The government will appeal and it then goes to the Supreme Court. But it is unlikely they will find differently than the High Court has. The government threw everything at the first case and lost, so it is difficult to see how they could play things differently next time round. Again, May has to publicly be seen to be doing as much as possible to win the next case.
If parliament does end up deciding when Article 50 gets triggered, it will not stop Brexit as some Remainers hope/Leavers fear. But it will have a big impact on two key aspects of Brexit: what kind of deal the UK seeks out post-Brexit and timing.
Deal-wise, May doesn’t have a majority in the House for a hard Brexit and she knows it. I can think of at least 15 Tory MPs that would go to the wall for single market membership (and most of them have nothing to lose as it is clear they will never serve as ministers under May). So it makes a soft Brexit, a stay in the EEA Norway type thing, much more likely.
Perhaps May secretly wants this, perhaps she does not. I think if she really doesn’t want to get boxed into soft Brexit, her only choice is to try and call an early election. But she probably wouldn’t get one anyway under this new set of circumstances.
As for timing – if parliament decides, then the government must put forward its Brexit strategy to the House and they can pick it apart for ages. Even if this doesn’t take place, it will have to go through the Lords, where it could live for up to a year if they all felt like it. So March 2017 starts to look impossible in terms of triggering Article 50. Hell, March 2018 starts to look ambitious.
All of which actually serves Theresa May perfectly well. If Article 50 is delayed through no fault of her own, she can play the martyr through it all, saying if only she had the power it would be done already. And if the delay in triggering Article 50 can last so long that the two year notice period straddles the next general election, then a more perfect electoral situation she could not ask for. Imagine the Tories going into the next election saying “Do you really want a change of government when we’re in the middle of such agonising negotiations? Do you really want to risk Jeremy Corbyn being in charge of finishing this deal off?”

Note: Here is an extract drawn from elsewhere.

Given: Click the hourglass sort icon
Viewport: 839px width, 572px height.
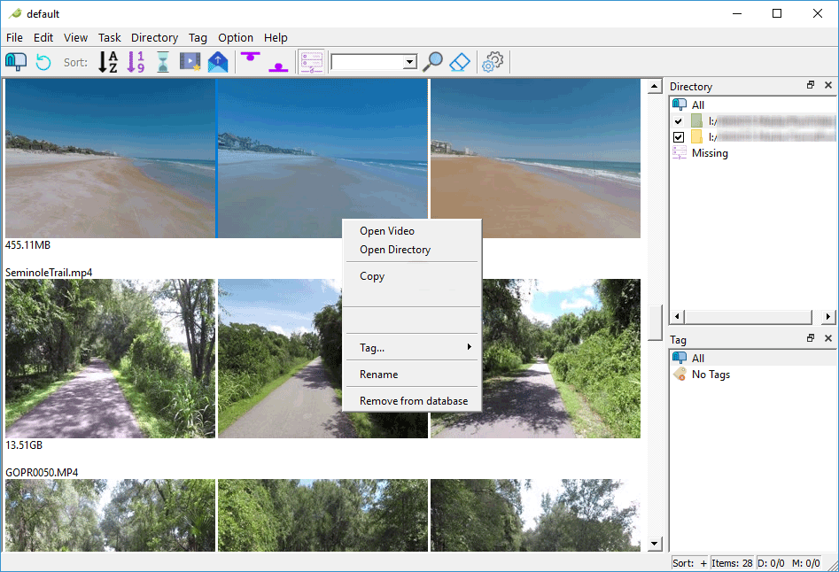Looking at the screenshot, I should coord(163,62).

Thus, the more the government has its hands tied on Article 50, the better for May. Farage and other UKIP types can bark that she secretly wanted it to happen this way all along but it won’t wash – she announced the timing of Article 50 long before she could have had any inkling that the court case would stifle her in this regard. The martyr routine will work, if it comes to that.
Martin says
Which ever way it goes looks like a mighty mess and as we have seen the usual suspects amongst the tabloids will be spewing bigotry, racism, xenophobia, homophobia and bone headed ignorance.
One reason they do this is that they can see the force of the referendum slipping away as time passes, though an election could used as an instrument to reinforce the process.
In the EU there seems to be anxiety that Brexit does not straddle the EU elections. I am not sure of all the reasons why. Clearly most MEPs and other European politicians do not want to see yet more Europhobes gaining ground nor do they want a new wave of UK MEPs intent on raising trouble.